Imposing water deficit on modern and wild wheat collections to identify drought-resilient genotypes

Breeding for drought tolerance is the most effective approach to mitigate drought effects. The prime goal of the current study was to identify potentially drought-tolerant wheat (Triticum aestivum L.) genotypes. Therefore, an extensive collection of wheat genotypes (2,100) was evaluated under two water regimes, that is water deficit (WD, 50% ETc 'crop Evapotranspiration') and well-watered (WW, 100% of ETc) across several environments in Egypt. The number of days to flowering (NDF), plant height (PH) and grain yield (GY) were recorded under both water regimes across environments. Additionally, three yield-based drought indices and water-use efficiency (WUE) were calculated for the top 30% yielding genotypes (that produced economical GY; 3.58 ton ha(-1) for WD and 7.5 ton ha(-1) for WW). The results indicated a significant effect for environments, water stress, and genotypes, as well as the second- and third-order interactions across all traits. WD significantly reduced PH, NDF, and GY by 5.0 cm, 10.6 days and 50.0%, respectively.
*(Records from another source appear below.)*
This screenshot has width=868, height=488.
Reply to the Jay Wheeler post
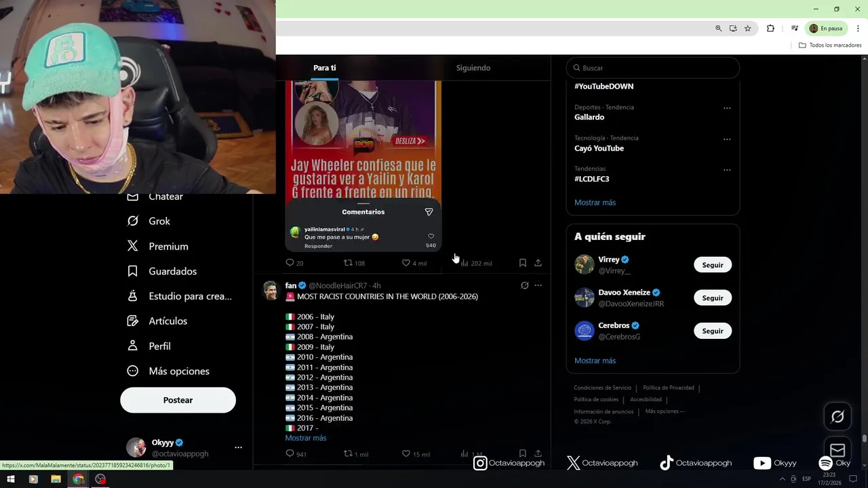(x=290, y=262)
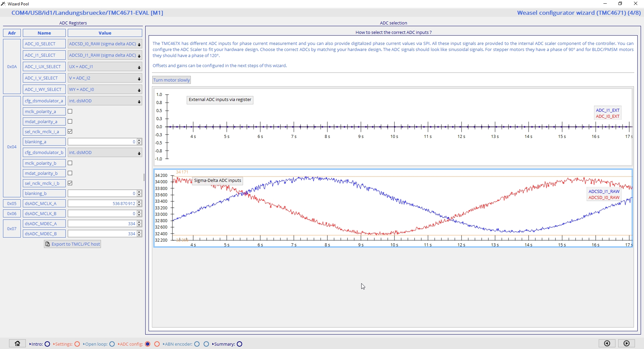Click Export to TMCL/PC host document icon

click(x=48, y=244)
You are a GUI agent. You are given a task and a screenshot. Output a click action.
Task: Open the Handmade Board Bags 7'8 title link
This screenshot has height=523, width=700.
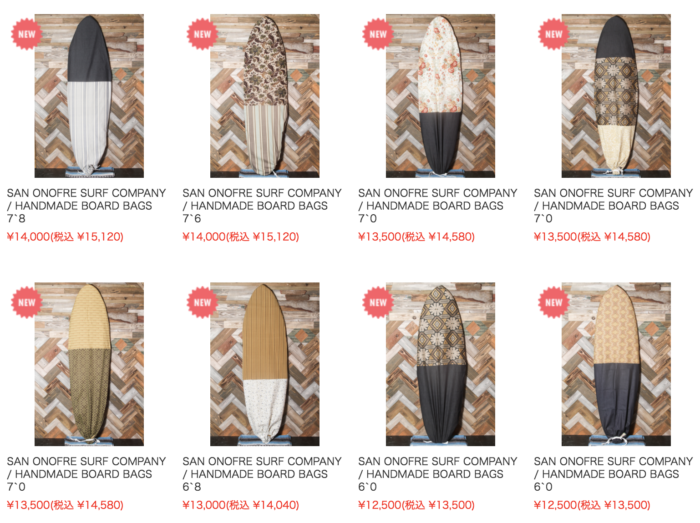[x=86, y=206]
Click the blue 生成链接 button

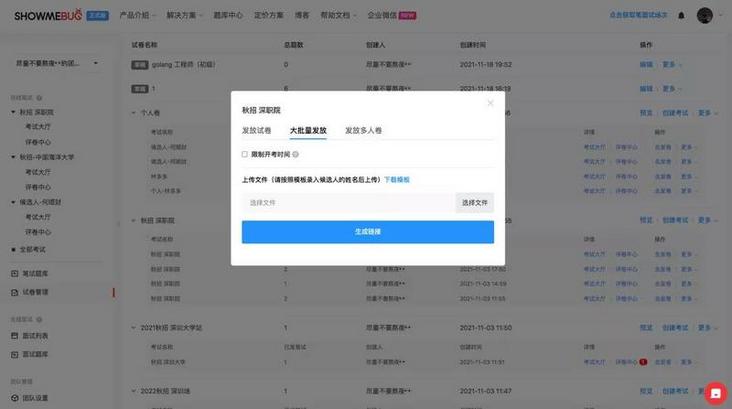(x=368, y=232)
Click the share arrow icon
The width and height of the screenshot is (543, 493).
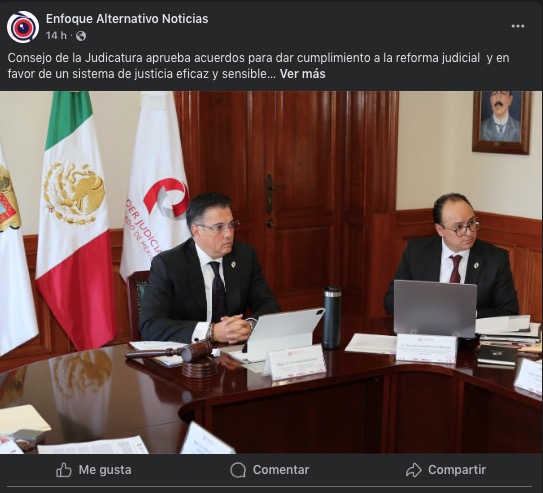tap(413, 470)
PH, NDF and GY were highly correlated. However, the direction and magnitude of correlation under normal conditions were different from those under WD. For example, under WW conditions, late flowering and taller genotypes tended to produce higher GY. In contrast, under WD, earlier and shorter wheat genotypes tended to produce higher GY. According to the drought tolerance index (DTI), 254 genotypes were considered drought tolerance (DTI > 1). Based on WUE, DTI and GY under WD, 80 genotypes outperformed the commercially grown Egyptian cultivars. Our results implied that the evaluated collection might be a valuable source not only for drought-tolerant genotypes but also for highly yielding water-efficient genotypes under favourable conditions in Egypt and similar geographic regions.

Automated summary

Breeding drought-tolerant wheat is an effective way to mitigate drought effects. This study identified potentially drought-tolerant wheat genotypes through evaluating a large collection of genotypes under water deficit and well-watered conditions in Egypt. The results showed significant effects of environments, water stress, and genotypes on plant height, days to flowering, and grain yield. Under water deficit, earlier and shorter wheat genotypes tended to produce higher grain yield, while late flowering and taller genotypes performed better under well-watered conditions.